### THE PROBLEM
An exact, complete copy of the entries below is required, minus any pictures.

=== Section Start ===

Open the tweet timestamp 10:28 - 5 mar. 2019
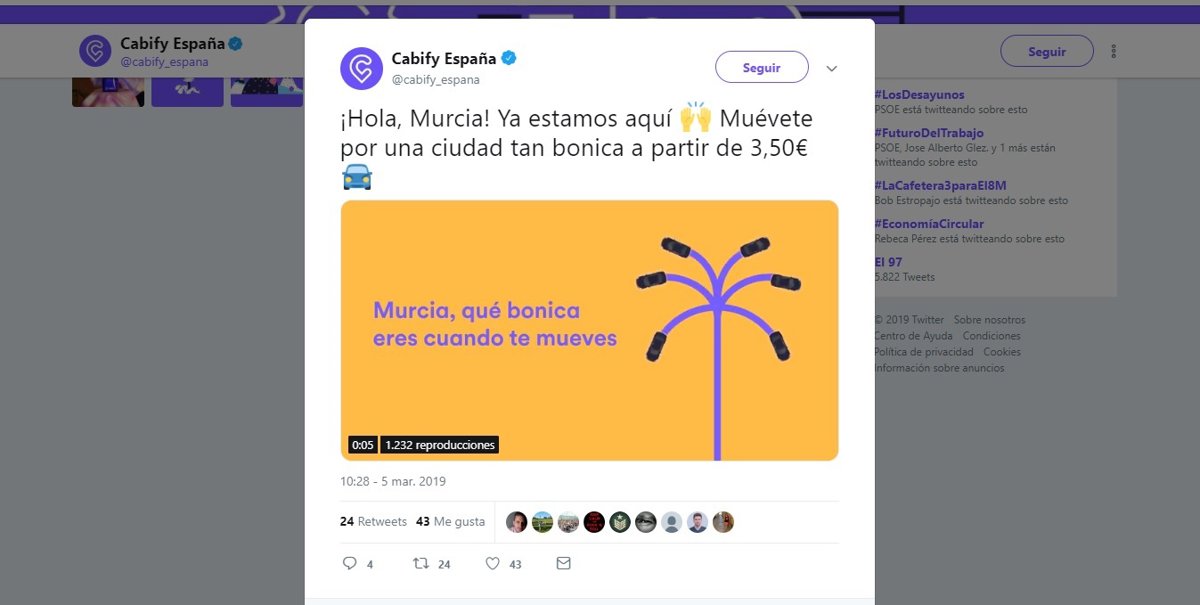 393,481
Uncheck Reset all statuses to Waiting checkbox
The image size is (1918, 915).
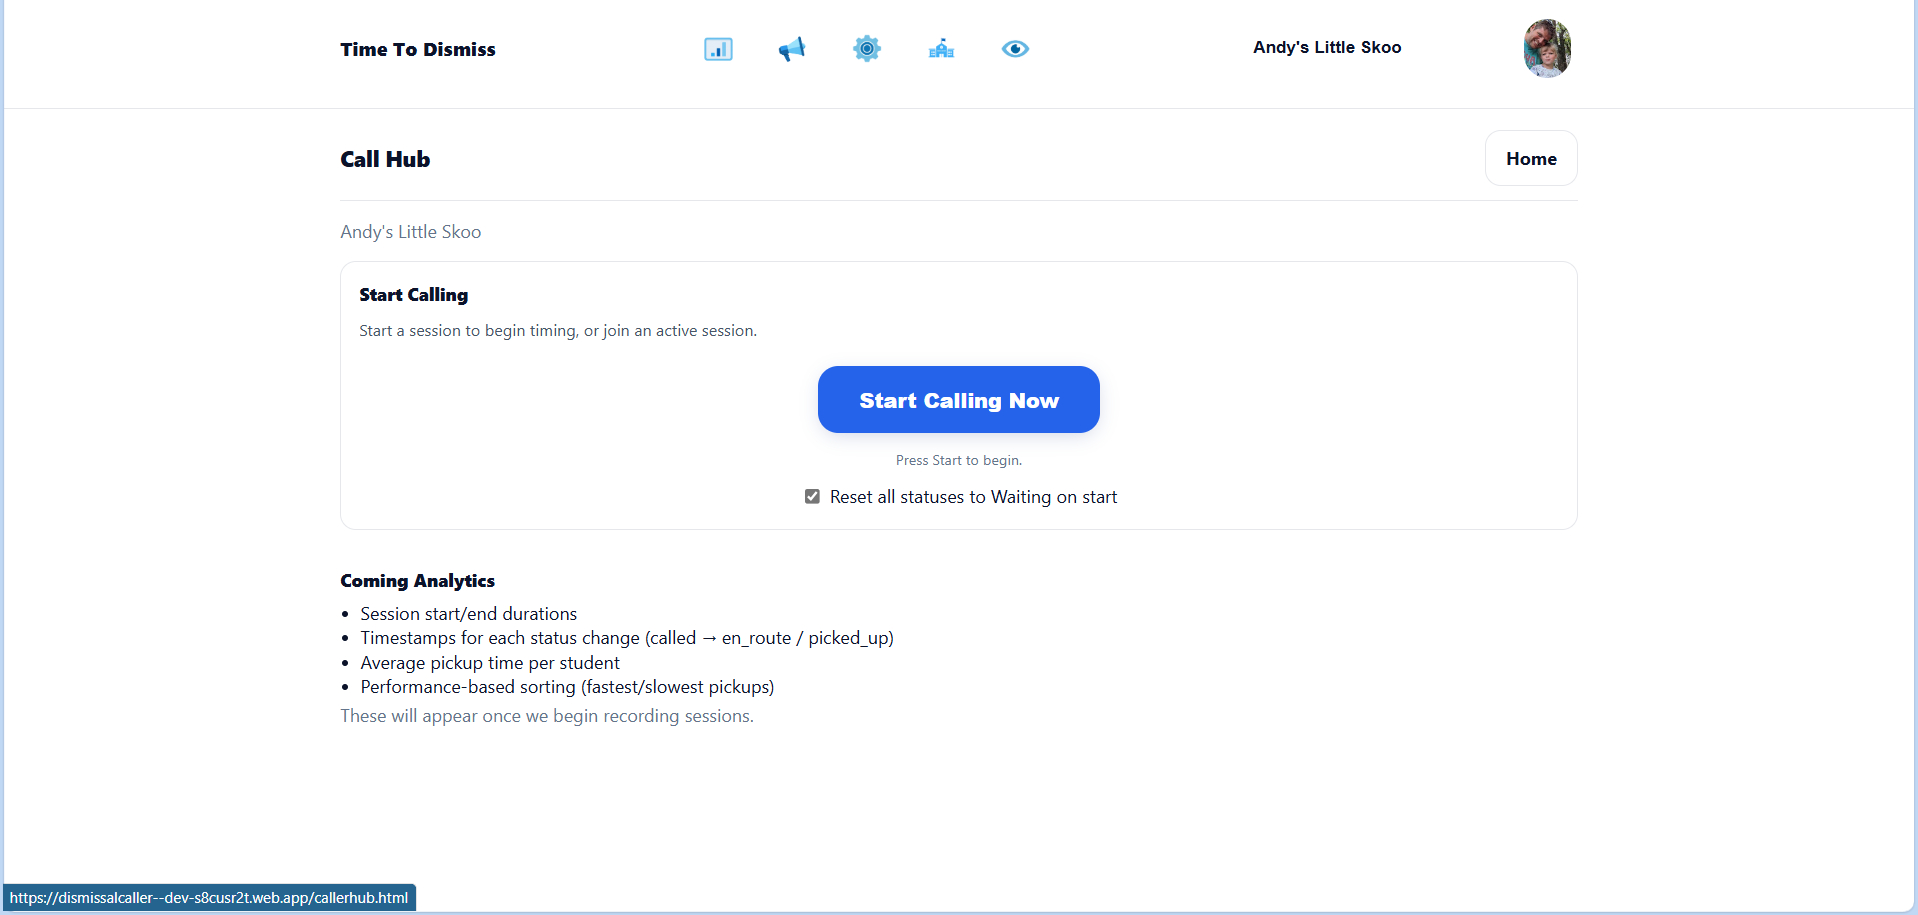(x=812, y=497)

=== Section End ===

### TASK SOLUTION
Open the tweet timestamp 10:28 - 5 mar. 2019
 393,481
Uncheck Reset all statuses to Waiting checkbox
The image size is (1918, 915).
(x=812, y=497)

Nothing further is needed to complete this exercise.